Whether that’s a simple wooden spoon you cherish in the kitchen or a way to map out the dining room at the host stand, we rely on things to get us through each service. We talked to millennial restaurant workers in the front and back of house to hear what they can’t live without.
“The one I use on a regular basis that makes life easier is Slack. We use it for our internal communications and can create all sorts of various channels. It makes it much easier to communicate with everyone from bar setup and where equipment goes all the way to addressing HR questions.”
Andrew Volk, owner Portland Hunt + Alpine Club and Little Giant; Portland, Ore.
“Our key kitchen ‘gadgets’ we rely on are Zojirushi rice [cookers], a dehydrator and a Vitamix. For us, it’s all about striking a delicate balance between durability, functionality and precision while facing serious space constraints. Ultimately, we develop recipes and dishes through a distinctly California lens that use thoughtful quality, sustainable and mostly locally sourced ingredients, so we don’t often find a use for too much high tech as we want our produce to speak for itself.”

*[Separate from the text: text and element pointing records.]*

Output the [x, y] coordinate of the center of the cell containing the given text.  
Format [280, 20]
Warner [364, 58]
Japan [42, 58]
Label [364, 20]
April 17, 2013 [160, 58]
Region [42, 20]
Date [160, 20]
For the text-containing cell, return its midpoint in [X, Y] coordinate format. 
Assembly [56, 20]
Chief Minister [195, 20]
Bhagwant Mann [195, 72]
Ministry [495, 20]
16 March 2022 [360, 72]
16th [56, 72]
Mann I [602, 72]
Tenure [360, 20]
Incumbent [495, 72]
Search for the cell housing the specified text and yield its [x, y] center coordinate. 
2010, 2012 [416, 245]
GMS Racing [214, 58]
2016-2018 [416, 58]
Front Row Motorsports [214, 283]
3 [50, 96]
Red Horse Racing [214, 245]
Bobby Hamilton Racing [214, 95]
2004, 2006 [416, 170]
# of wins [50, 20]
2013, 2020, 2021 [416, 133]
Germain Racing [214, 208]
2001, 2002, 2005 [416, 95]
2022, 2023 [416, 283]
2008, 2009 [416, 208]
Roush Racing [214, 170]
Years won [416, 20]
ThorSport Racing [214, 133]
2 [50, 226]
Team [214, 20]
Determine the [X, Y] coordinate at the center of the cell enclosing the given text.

Camilla Marcus, chef/founder of west~bourne; New York
“The Spinzall, a small culinary version of a centrifuge. It was put out by the guys who own Booker and Dax (in New York). You can use it to clarify juices. We use it on complex syrups, like blueberry, that have pectin to remove the chunkiness of the syrup so the cocktail has a smoother mouthfeel.”
Brock Schulte, bar director, The Monarch, Kansas City, Mo.
“My favorite kitchen gadget is mortar and pestle. Call me old school, but it’s always one of the first purchases I make when I come into a new kitchen. Using it in place of a knife can completely change the flavor of the ingredient. It can be used for spices, but also aromatics, bread, citrus and loads of items. The classic granite or marble version is what I’m most familiar with.”